El Papa Francisco indica en la carta apostólica “Scripturae Sacrae Affectus” que, curiosamente, el amor que San Jerónimo tenía por la Escritura no nació desde el comienzo. Señala el Papa que San Jerónimo “había amado desde joven la belleza límpida de los textos clásicos latinos y, en comparación, los escritos de la Biblia le parecían, inicialmente, toscos e imprecisos, demasiado ásperos para su refinado gusto literario”. Sin embargo, tuvo un sueño en que el Señor se le presentaba como juez: “Interrogado acerca de mi condición, respondí que era cristiano. Pero el que estaba sentado me dijo: ‘Mientes; tú eres ciceroniano, tú no eres cristiano’”. Fue a raíz de este sueño cuando San Jerónimo se dio cuenta de que amaba más los textos clásicos que la Biblia, y ahí comenzó su amor por la Palabra de Dios.
El proceso de traducción
El Papa comentó también el proceso que siguió san Jerónimo para la traducción de la Biblia: “Es interesante comprobar los criterios a los que se atuvo el gran biblista en su obra de traductor. Los revela él mismo cuando afirma que respeta incluso el orden de las palabras de las Sagradas Escrituras, pues en ellas, dice, ‘incluso el orden de las palabras es un misterio’, es decir, una revelación.
Además, reafirma la necesidad de recurrir a los textos originales: ‘Si surgiera una discusión entre los latinos sobre el Nuevo Testamento a causa de las lecturas discordantes de los manuscritos, debemos recurrir al original, es decir, al texto griego, en el que se escribió el Nuevo Testamento. Lo mismo sucede con el Antiguo Testamento, si hay divergencia entre los textos griegos y latinos, debemos recurrir al texto original, el hebreo; de este modo, todo lo que surge del manantial lo podemos encontrar en los riachuelos’”.
La Vulgata
La Vulgata se llamaba así porque fue rápidamente acogida por el “vulgo”, el pueblo.
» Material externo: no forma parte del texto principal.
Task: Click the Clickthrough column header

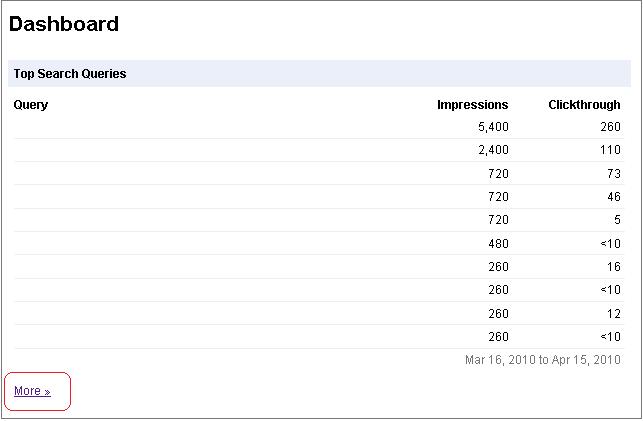Action: [x=584, y=105]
Entonces, para los lectores de lengua latina, no había una versión completa de la Biblia en su propio idioma, sino solo algunas traducciones, parciales e incompletas, que procedían del griego. Jerónimo, y después de él sus seguidores, tuvieron el mérito de haber emprendido una revisión y una nueva traducción de toda la Escritura. Con el estímulo del papa Dámaso, Jerónimo comenzó en Roma la revisión de los Evangelios y los Salmos, y luego, en su retiro en Belén, empezó la traducción de todos los libros veterotestamentarios, directamente del hebreo; una obra que duró años.
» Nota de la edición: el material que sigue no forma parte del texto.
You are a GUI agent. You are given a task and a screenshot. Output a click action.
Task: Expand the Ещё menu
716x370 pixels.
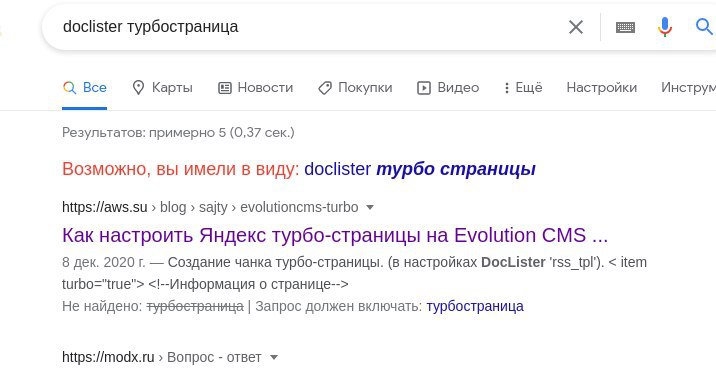pyautogui.click(x=523, y=88)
Para completar este trabajo de traducción, Jerónimo hizo un buen uso de sus conocimientos de griego y hebreo, así como de su sólida formación latina, y utilizó las herramientas filológicas que tenía a su disposición, en particular las Hexaplas de Orígenes.
El texto final combinó la continuidad en las fórmulas, ahora de uso común, con una mayor adherencia al estilo hebreo, sin sacrificar la elegancia de la lengua latina. El resultado es un verdadero monumento que ha marcado la historia cultural de Occidente, dando forma al lenguaje teológico. Superados algunos rechazos iniciales, la traducción de Jerónimo se convirtió inmediatamente en patrimonio común tanto de los eruditos como del pueblo cristiano, de ahí el nombre de Vulgata. La Europa medieval aprendió a leer, orar y razonar en las páginas de la Biblia traducidas por Jerónimo”.